According to him, all the water used in the house, ranging from washing dishes, doing laundry, cleaning the house, flushing the toilets and showering, is collected into a preinstalled tank such as an underground septic tank.
The water is then pumped into the sanitisation tank where it stays for six hours as the purification process takes place.
It is then pumped into the clean water collection tank and then supplied to the flower beds, lawns or drip irrigation system.
In the era of climate change and water scarcity, Karani says this is the system homes and institutions should embrace to keep their compounds clean.
Muchiri points out that though they get plenty of fruits from their orchard, they consume all of them.
“We consume most of the fruits here and take some to members of our extended family and sometimes neighbours. The orchard remains green throughout the year because we can now afford to water it daily.”
Muchiri adds that they even collect wastewater from their neighbours’ homes and purify, then use it for their irrigation processes. He notes that the fact that the system is solar-powered means it is low cost.
Ann Macharia, an agronomist and agribusiness adviser, notes that recycling water and using it for farming is acceptable, however, it must be tested to ascertain its safety before use.

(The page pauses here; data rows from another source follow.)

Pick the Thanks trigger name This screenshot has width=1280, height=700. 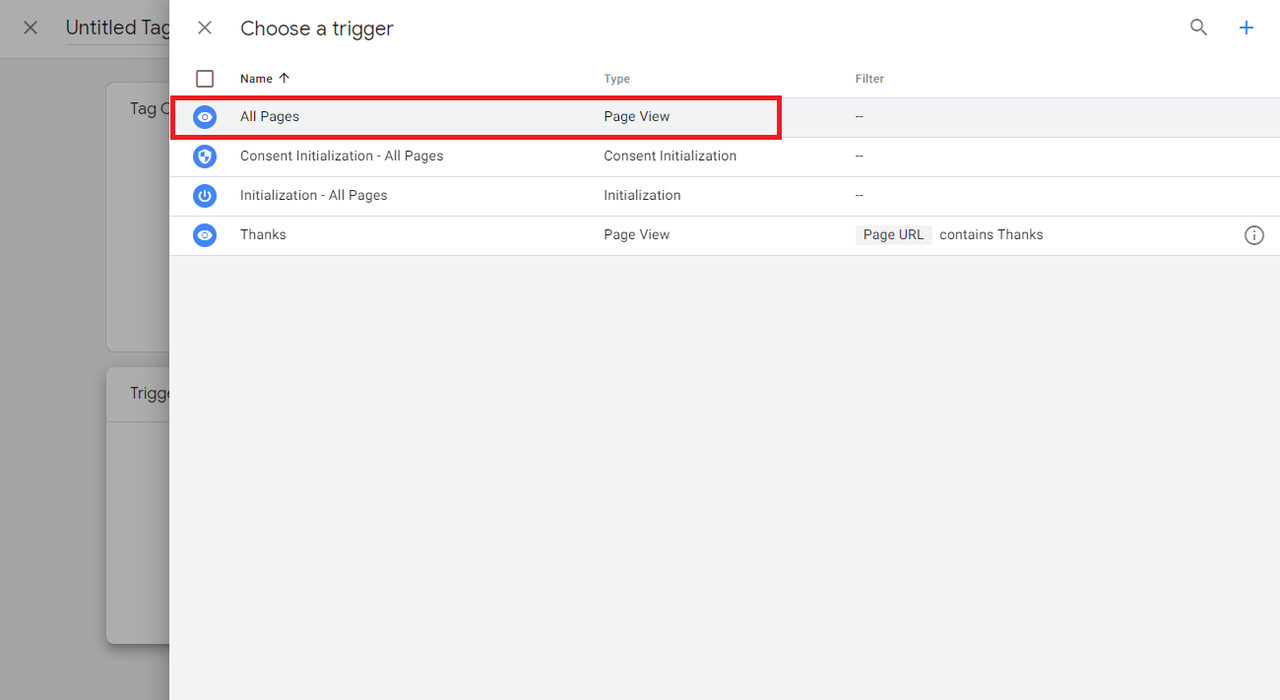(263, 234)
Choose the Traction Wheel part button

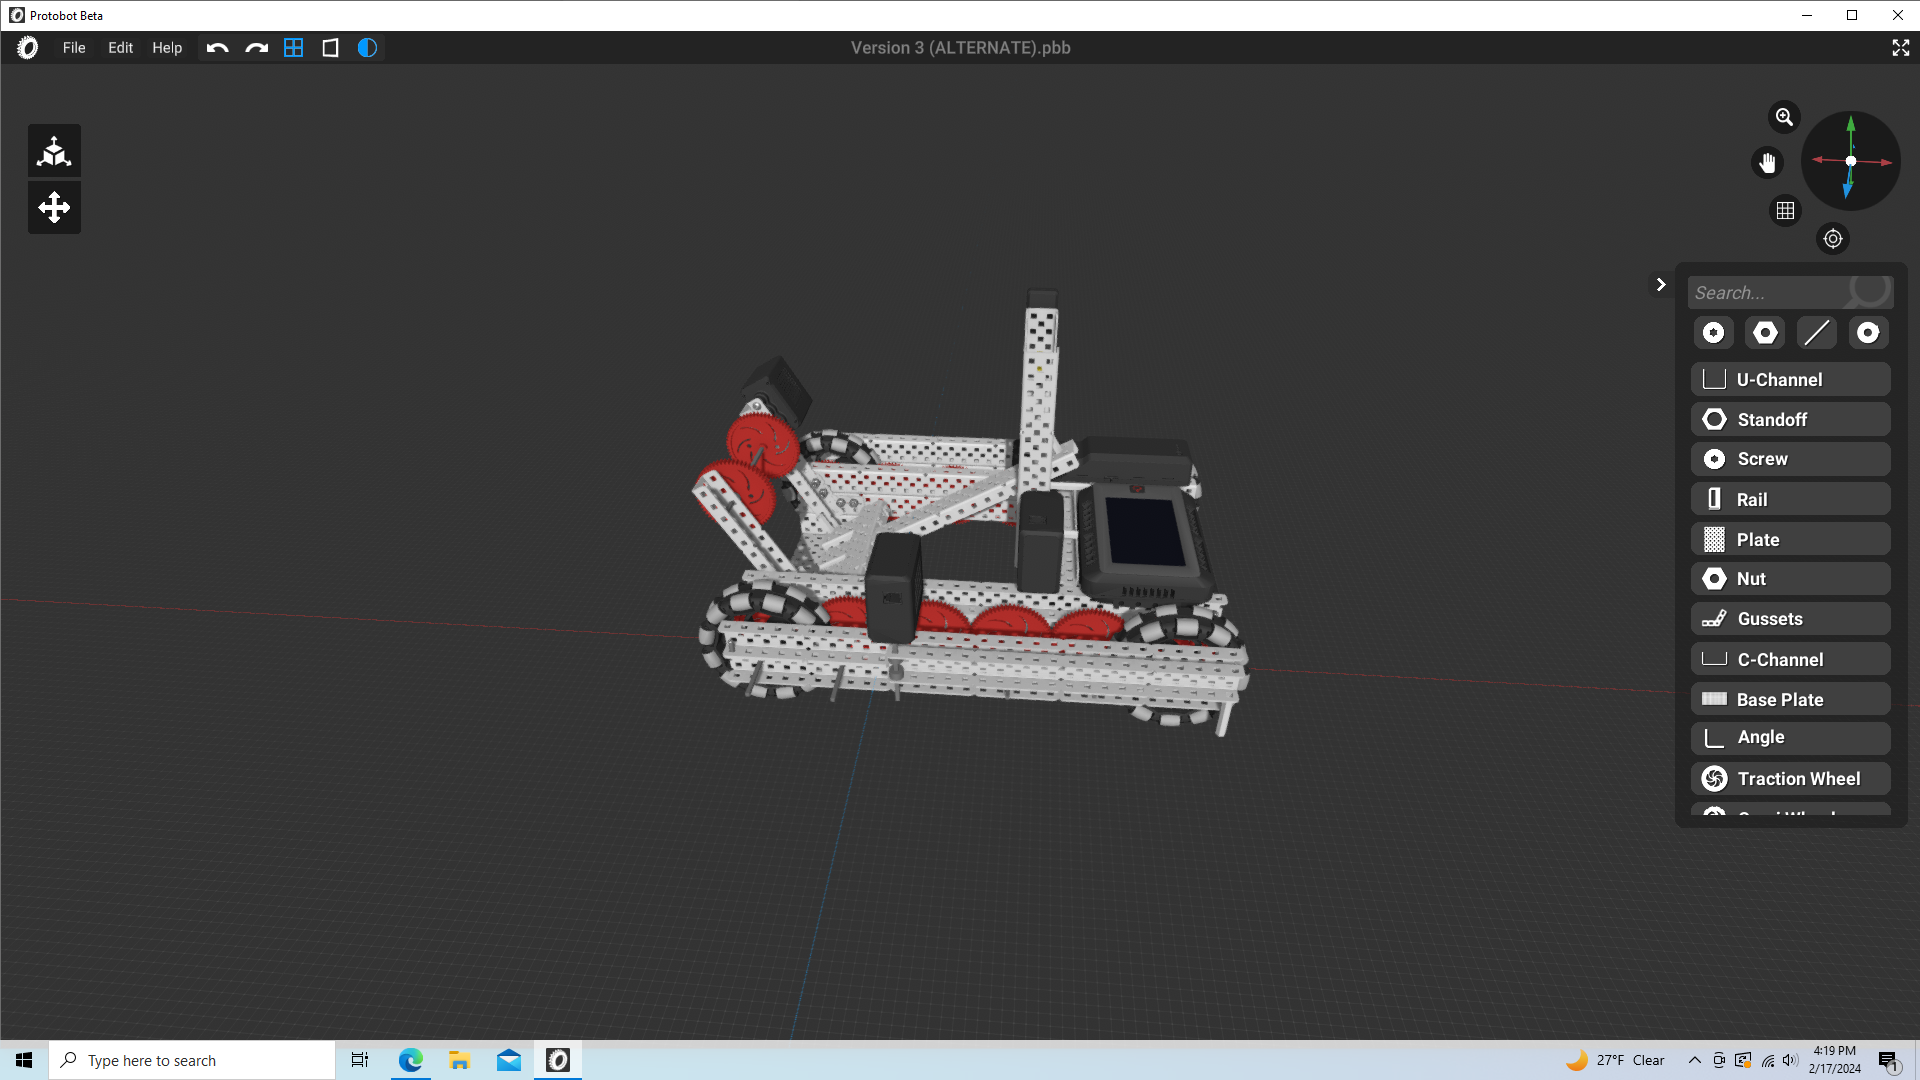(x=1790, y=779)
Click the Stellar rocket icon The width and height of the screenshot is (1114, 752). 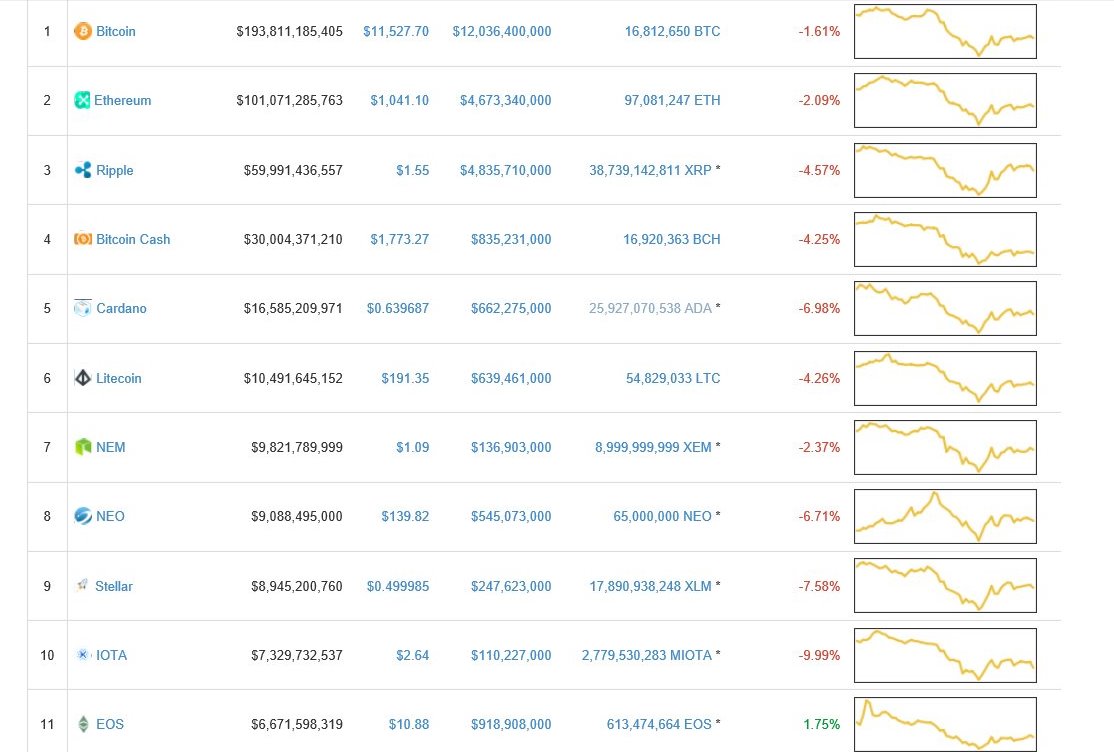coord(82,585)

The Kenya Agricultural and Livestock Research Organisation (Kalro), the Crop Nutrition Laboratory Services Ltd, and the Water Programme Laboratory, can do the testing for those keen on recycling water for farming, she points out.
“Such water should not be used unless it is tested and certified safe. The testing exercise should not be a one-off activity but should be done repeatedly to guarantee that what the farmer uses is safe to, not just the plants, but also those who will consume the produce of the crops,” she says.